- Okuma metni -
______________________________

25 Nisan 2012 Çarşamba

Bayan Sorguç iş başında


İster bir bankada, ister hastanede. Bi sıra beklerken ya da parkta yorgunlukla ilişilen bir bank. Zaman çok. Yabancı iki kişi. Söz az. Az mı hakkaten?
Hiç tanımadığınız biri. Hemen size hayatını fütursuzca anlatmaya başlar. Gizlisi saklısı olmadan. Az sonra, bir iyi günler bile demeden, arkasına bakmadan işini halletmeye gidecek. Ama gitmeden önce, önce sizin kafanızı halleder. Gelmişini geçmişini, kaynanasını, gelinini, damadını, kocasını anlatır. Artık kimden dertliyse. Her şeyi anlatır da anlatır. İnsanın kendine ait özeli olması gerekir. Hiç görmediği tanımadığı birine böyle patır patır anlatıvermek.
Bizim ülkemizde psikologlar iş yapmaz. Yapmaz çünkü herkes karşısındakine anlatır böyle. Tabii buna etken sizi bir daha görmeyeceğinin vermiş olduğu rahatlık vardır. Dök içini rahatla. Karşındakini sıkıyormuşsun, sıkmıyorsun hiç umrunda olmaz. Her şeyi kendi penceresinden anlatır durur. İnsanın kendi sıkıntısı yokmuş gibi hiç tanımadığı birini dinlemek zorunda kalır. Ben istiyor muyum seni dinlemek?
Hadi bununla kalsa iyi. Önce bi kuvvetli iç geçirdikten sonra, “hadi, hadi sıra sende, ben anlattım, şimdi de sen anlat” mealinde başlar, en özeline en özeline, bosdoslama sorularla dalmaya. Edep ya huuuu iye bağırmak gelir içinden. Sen kimsin ki, böyle sorular soruyorsun? Hangi hakla ve ne cüretle? Aslında senin derdin umrunda değildir, onun. Onun derdi, senin hayatını deşerek, bi maraz aramaktır. Böylelikle kendi derdi hafifleyecektir bi nebze. “vayy be bi tek dert bende yok arkadaş, bak daha neler var” diyecektir.

______________________________

- Verilen malzeme -
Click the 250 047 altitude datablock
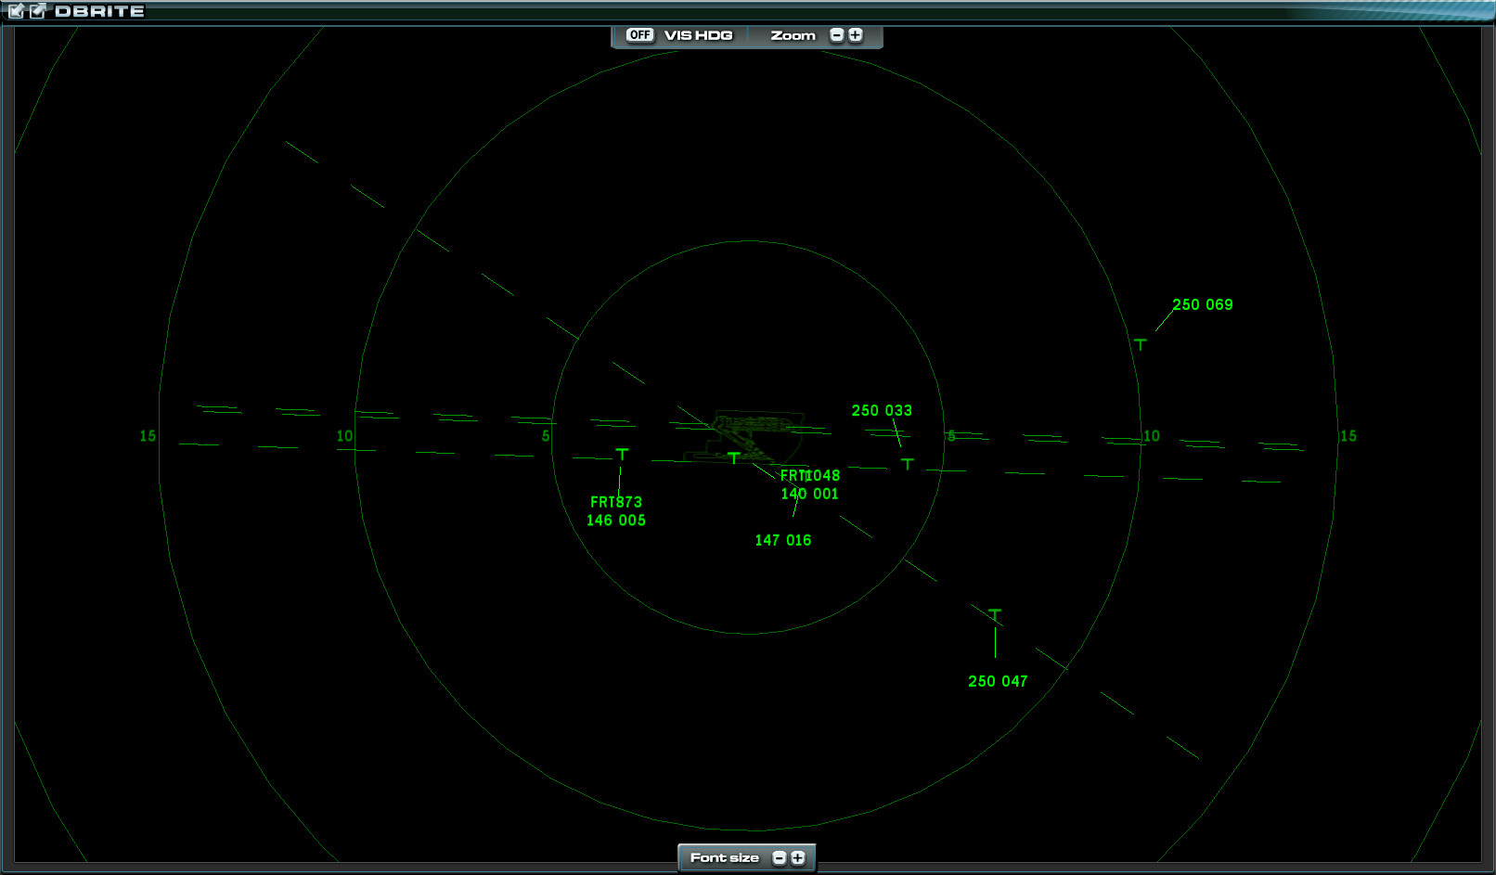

______________________________

- Yapılacak iş -
Okuma metninde "Hiç tanımadığınız biri." sözcüklerini içeren yerle başlayıp "muyum seni dinlemek?" ile biten bölümü hiç değiştirmeden yazın. Cevaplarınızı yalnızca okuma metnine dayandırın.

- Cevap -
Hiç tanımadığınız biri. Hemen size hayatını fütursuzca anlatmaya başlar. Gizlisi saklısı olmadan. Az sonra, bir iyi günler bile demeden, arkasına bakmadan işini halletmeye gidecek. Ama gitmeden önce, önce sizin kafanızı halleder. Gelmişini geçmişini, kaynanasını, gelinini, damadını, kocasını anlatır. Artık kimden dertliyse. Her şeyi anlatır da anlatır. İnsanın kendine ait özeli olması gerekir. Hiç görmediği tanımadığı birine böyle patır patır anlatıvermek.
Bizim ülkemizde psikologlar iş yapmaz. Yapmaz çünkü herkes karşısındakine anlatır böyle. Tabii buna etken sizi bir daha görmeyeceğinin vermiş olduğu rahatlık vardır. Dök içini rahatla. Karşındakini sıkıyormuşsun, sıkmıyorsun hiç umrunda olmaz. Her şeyi kendi penceresinden anlatır durur. İnsanın kendi sıkıntısı yokmuş gibi hiç tanımadığı birini dinlemek zorunda kalır. Ben istiyor muyum seni dinlemek?